Data on consecutive surgically treated patients with CD (2011-2023) were compiled using the 11-factor modified frailty index. Patients were classified as fit (score, 0-1), managing well (score, 2-3), and mildly frail (score, 4-5). Univariable and multivariable analyses were conducted to examine outcomes.
Data were analyzed for 318 patients (193 fit, 113 managing well, 12 mildly frail). Compared with fit and managing well patients, mildly frail patients were older (mean ± SD 39.7 ± 14.2 and 48.9 ± 12.2 vs 49.4 ± 8.9 years, P < .001) but did not different by sex, race, and other factors. They had significantly longer hospitalizations (3.7 ± 2.0 and 4.5 ± 3.5 vs 5.3 ± 3.5 days, P = .02), even after multivariable analysis (β = 1.01, P = .007) adjusted for known predictors of prolonged hospitalization (age, Knosp grade, surgeon experience, American Society of Anesthesiologists grade, complications, frailty). Patients with mild frailty were more commonly discharged to skilled nursing facilities (0.5% [1/192] and 4.5% [5/112] vs 25% [3/12], P < .001). Most patients underwent gross total resection (84.4% [163/193] and 79.6% [90/113] vs 83% [10/12]). No difference in overall complications was observed; however, venous thromboembolism was more common in mildly frail (8%, 1/12) than in fit (0.5%, 1/193) and managing well (2.7%, 3/113) patients ( P = .04). No difference was found in 90-day readmission rates.

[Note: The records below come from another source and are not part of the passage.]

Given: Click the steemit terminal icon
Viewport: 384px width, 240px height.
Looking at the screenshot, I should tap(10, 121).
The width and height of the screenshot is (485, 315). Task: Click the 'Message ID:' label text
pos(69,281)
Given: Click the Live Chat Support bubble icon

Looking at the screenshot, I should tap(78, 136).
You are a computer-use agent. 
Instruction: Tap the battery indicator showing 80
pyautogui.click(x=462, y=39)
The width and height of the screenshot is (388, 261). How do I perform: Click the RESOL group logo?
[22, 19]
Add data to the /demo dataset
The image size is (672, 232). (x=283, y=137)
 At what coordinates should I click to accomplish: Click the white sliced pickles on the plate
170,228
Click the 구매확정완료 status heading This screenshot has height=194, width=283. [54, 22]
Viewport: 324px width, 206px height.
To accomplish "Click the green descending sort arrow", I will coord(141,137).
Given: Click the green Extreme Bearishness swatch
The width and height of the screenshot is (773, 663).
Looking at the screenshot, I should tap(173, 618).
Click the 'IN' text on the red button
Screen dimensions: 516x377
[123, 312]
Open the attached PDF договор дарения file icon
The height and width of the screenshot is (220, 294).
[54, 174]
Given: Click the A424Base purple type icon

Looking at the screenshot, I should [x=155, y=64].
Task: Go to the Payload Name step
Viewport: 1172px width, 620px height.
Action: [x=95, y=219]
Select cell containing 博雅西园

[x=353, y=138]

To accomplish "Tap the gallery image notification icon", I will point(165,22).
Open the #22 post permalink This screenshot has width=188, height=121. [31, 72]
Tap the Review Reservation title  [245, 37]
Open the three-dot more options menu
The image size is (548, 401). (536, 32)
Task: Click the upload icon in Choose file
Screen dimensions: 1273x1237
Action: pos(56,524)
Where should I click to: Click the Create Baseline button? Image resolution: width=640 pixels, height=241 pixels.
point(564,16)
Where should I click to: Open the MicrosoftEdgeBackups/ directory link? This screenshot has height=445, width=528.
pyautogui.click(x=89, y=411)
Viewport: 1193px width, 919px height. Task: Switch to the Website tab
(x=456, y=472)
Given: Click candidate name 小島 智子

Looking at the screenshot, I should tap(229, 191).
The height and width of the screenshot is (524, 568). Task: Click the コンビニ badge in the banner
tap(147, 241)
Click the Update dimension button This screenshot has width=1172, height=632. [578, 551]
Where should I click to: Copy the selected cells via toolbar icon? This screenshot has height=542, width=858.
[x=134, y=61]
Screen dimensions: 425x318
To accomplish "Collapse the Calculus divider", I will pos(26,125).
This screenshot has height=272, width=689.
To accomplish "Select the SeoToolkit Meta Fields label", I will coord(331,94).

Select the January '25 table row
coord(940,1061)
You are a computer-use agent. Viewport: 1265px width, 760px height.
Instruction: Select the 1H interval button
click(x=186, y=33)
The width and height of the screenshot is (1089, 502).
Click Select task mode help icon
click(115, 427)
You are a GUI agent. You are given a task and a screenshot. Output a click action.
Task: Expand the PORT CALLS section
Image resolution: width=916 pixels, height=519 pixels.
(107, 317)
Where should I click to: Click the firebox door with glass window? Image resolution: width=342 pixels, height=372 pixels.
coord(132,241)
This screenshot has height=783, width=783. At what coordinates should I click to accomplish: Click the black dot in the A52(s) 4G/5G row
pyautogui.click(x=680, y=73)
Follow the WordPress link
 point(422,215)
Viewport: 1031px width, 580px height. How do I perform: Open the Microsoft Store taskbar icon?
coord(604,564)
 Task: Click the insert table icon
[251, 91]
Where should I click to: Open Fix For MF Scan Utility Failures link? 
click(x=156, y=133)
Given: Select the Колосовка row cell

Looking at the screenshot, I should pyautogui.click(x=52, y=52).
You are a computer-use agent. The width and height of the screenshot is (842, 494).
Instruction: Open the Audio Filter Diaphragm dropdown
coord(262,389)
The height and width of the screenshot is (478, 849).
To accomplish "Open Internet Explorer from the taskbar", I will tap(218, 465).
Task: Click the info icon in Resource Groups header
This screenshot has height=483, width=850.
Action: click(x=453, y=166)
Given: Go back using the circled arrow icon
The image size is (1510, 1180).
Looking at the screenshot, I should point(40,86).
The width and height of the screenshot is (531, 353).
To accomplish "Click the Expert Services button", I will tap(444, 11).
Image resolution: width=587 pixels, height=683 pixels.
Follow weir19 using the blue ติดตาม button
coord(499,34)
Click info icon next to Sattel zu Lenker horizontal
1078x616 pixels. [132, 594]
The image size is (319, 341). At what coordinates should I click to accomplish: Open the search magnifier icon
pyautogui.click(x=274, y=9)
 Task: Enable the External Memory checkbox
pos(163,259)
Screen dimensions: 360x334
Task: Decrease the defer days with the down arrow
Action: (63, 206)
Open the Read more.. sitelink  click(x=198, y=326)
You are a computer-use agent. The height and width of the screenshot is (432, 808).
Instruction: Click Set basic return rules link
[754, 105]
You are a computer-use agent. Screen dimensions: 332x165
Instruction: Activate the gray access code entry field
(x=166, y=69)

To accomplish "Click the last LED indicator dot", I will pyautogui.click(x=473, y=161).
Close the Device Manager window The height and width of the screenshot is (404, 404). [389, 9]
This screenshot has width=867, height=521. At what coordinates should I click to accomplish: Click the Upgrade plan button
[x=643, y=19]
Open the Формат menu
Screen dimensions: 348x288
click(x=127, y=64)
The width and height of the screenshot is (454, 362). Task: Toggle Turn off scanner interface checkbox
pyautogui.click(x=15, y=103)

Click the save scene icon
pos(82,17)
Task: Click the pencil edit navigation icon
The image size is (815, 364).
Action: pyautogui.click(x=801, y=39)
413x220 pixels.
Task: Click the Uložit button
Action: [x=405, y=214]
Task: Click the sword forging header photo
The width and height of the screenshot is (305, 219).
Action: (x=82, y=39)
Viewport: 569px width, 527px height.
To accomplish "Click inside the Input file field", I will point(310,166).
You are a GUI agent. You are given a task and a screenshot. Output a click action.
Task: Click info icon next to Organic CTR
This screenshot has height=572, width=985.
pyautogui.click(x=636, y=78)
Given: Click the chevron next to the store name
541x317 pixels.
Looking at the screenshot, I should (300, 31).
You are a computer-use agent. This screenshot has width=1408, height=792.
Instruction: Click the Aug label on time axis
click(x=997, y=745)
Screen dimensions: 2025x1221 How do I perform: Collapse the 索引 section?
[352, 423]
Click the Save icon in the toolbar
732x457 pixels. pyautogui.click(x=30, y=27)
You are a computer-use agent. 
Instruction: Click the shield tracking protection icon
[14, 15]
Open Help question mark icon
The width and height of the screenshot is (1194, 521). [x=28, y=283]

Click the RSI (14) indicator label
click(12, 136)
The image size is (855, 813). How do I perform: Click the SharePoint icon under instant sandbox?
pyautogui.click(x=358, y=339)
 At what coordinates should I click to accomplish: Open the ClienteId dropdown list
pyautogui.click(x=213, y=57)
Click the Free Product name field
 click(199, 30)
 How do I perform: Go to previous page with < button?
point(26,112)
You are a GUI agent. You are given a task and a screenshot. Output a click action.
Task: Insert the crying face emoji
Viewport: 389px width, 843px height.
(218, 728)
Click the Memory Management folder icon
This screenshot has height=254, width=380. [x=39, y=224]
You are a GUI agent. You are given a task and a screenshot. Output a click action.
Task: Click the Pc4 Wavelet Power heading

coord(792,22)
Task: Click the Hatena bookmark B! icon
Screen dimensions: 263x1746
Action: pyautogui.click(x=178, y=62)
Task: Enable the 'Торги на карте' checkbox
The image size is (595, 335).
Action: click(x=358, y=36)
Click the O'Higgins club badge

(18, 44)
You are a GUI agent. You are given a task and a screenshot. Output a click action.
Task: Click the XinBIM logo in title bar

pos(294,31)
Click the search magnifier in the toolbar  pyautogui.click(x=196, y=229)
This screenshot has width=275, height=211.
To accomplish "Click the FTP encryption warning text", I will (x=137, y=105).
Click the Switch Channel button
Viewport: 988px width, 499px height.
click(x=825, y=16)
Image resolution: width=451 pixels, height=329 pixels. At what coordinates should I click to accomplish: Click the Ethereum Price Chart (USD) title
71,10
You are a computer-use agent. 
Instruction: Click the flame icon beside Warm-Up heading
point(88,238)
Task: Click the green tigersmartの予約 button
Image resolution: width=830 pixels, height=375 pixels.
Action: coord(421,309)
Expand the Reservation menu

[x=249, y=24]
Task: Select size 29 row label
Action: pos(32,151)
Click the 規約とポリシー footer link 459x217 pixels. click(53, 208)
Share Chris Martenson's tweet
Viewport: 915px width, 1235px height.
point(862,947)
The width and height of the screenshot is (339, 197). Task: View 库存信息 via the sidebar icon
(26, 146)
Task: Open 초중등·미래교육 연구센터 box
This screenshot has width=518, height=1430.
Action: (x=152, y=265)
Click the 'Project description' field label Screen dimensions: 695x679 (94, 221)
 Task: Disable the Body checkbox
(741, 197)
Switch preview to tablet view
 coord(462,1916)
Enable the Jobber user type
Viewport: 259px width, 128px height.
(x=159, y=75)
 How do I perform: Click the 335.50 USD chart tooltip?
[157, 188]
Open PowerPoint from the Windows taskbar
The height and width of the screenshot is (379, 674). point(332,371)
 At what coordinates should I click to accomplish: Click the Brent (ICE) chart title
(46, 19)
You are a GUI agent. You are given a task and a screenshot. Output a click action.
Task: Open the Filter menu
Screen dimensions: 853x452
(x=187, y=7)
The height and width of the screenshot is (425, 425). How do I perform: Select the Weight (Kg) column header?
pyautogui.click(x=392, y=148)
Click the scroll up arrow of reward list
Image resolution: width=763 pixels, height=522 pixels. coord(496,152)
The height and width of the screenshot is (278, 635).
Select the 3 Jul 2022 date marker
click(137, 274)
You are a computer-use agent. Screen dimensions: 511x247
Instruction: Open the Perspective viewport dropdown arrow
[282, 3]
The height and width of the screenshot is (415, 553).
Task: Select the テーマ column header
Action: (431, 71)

These results demonstrate that mild frailty predicts CD surgical outcomes and may inform preoperative risk stratification. Frailty-influenced outcomes other than age and tumor characteristics may be useful for prognostication. Future studies can help identify strategies to reduce the disease burden for frail patients with hypercortisolemia 4).
This study highlights the importance of frailty in predicting outcomes after transsphenoidal surgery for CD, offering a foundation for integrating frailty into preoperative assessments. However, the small sample size of mildly frail patients, retrospective design, and lack of long-term outcomes temper the strength of the conclusions. Further research is needed to validate these findings and explore interventions to mitigate the impact of frailty on surgical outcomes in CD.